_ARTIKEL_
Mengingat masa pertama kali kenal au pair 10 tahun lalu, sampai sekarang saya mengikuti perkembangannya dan selalu girang menuangkan tiap cerita lewat blog ini. Dari yang mulai au pair belum terlalu dikenal orang Indonesia, negara yang dulunya sebatas Jerman-Belanda-Prancis, lalu sekarang semakin banyak yang melihat program ini sebagai batu loncatan meninggalkan kampung halaman.
Waktu sudah mengubah banyak hal dan sayangnya, peraturan au pair yang dulunya cukup lenggang sekarang semakin diperketat. Bahkan ada negara yang mengusulkan untuk menghapuskan program ini selamanya karena dinilai hanya konsep perbudakan semata. Beberapa informasi yang saya bagikan di blog ini pun rasanya menjadi kurang relevan karena tulisan dibuat berdasarkan situasi dan kondisi saya dulu. Bukannya semakin ramah dan terbuka, jadi au pair di awal 2020-an malah lebih sulit.
Jadi membayangkan, kalau saya baru tahu program ini dan berniat hijrah juga ke tanah orang, apakah nasib saya masih akan seperti sekarang? Sepertinya, tidak.
Jadi au pair di tahun 2014 bagi saya adalah sebuah privilege. Saat itu au pair masih belum terkenal seperti sekarang, belum terlalu banyak drama yang terjadi antara au pair dan host family. Bisa dikatakan, saya sukses mengejar mimpi lanjut kuliah S2 di Norwegia dengan 'gratis' juga sebetulnya adalah hoki. Beberapa tahun setelahnya, terbukti syarat masuk banyak berubah dan kuliah di Norwegia juga tak gratis lagi untuk mahasiswa internasional.

_PETUNJUK A_
Sunting baris-baris daftar mulai dari baris yang memuat "Screen dimensions: 1999x1058" sampai akhir daftar dengan mengganti "hamburger" menjadi "side", lalu tuliskan kembali baris-baris tersebut tanpa perubahan lain.

_INFORMASI YANG DIBERIKAN_
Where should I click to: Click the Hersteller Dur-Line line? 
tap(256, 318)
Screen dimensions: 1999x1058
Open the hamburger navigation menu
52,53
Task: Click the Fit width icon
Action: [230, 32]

_PETUNJUK B_
Kutip kembali secara utuh artikel tentang pengalaman menjadi au pair.

_HASIL A_
Screen dimensions: 1999x1058
Open the side navigation menu
52,53
Task: Click the Fit width icon
Action: [230, 32]

_HASIL B_
Mengingat masa pertama kali kenal au pair 10 tahun lalu, sampai sekarang saya mengikuti perkembangannya dan selalu girang menuangkan tiap cerita lewat blog ini. Dari yang mulai au pair belum terlalu dikenal orang Indonesia, negara yang dulunya sebatas Jerman-Belanda-Prancis, lalu sekarang semakin banyak yang melihat program ini sebagai batu loncatan meninggalkan kampung halaman.
Waktu sudah mengubah banyak hal dan sayangnya, peraturan au pair yang dulunya cukup lenggang sekarang semakin diperketat. Bahkan ada negara yang mengusulkan untuk menghapuskan program ini selamanya karena dinilai hanya konsep perbudakan semata. Beberapa informasi yang saya bagikan di blog ini pun rasanya menjadi kurang relevan karena tulisan dibuat berdasarkan situasi dan kondisi saya dulu. Bukannya semakin ramah dan terbuka, jadi au pair di awal 2020-an malah lebih sulit.
Jadi membayangkan, kalau saya baru tahu program ini dan berniat hijrah juga ke tanah orang, apakah nasib saya masih akan seperti sekarang? Sepertinya, tidak.
Jadi au pair di tahun 2014 bagi saya adalah sebuah privilege. Saat itu au pair masih belum terkenal seperti sekarang, belum terlalu banyak drama yang terjadi antara au pair dan host family. Bisa dikatakan, saya sukses mengejar mimpi lanjut kuliah S2 di Norwegia dengan 'gratis' juga sebetulnya adalah hoki. Beberapa tahun setelahnya, terbukti syarat masuk banyak berubah dan kuliah di Norwegia juga tak gratis lagi untuk mahasiswa internasional.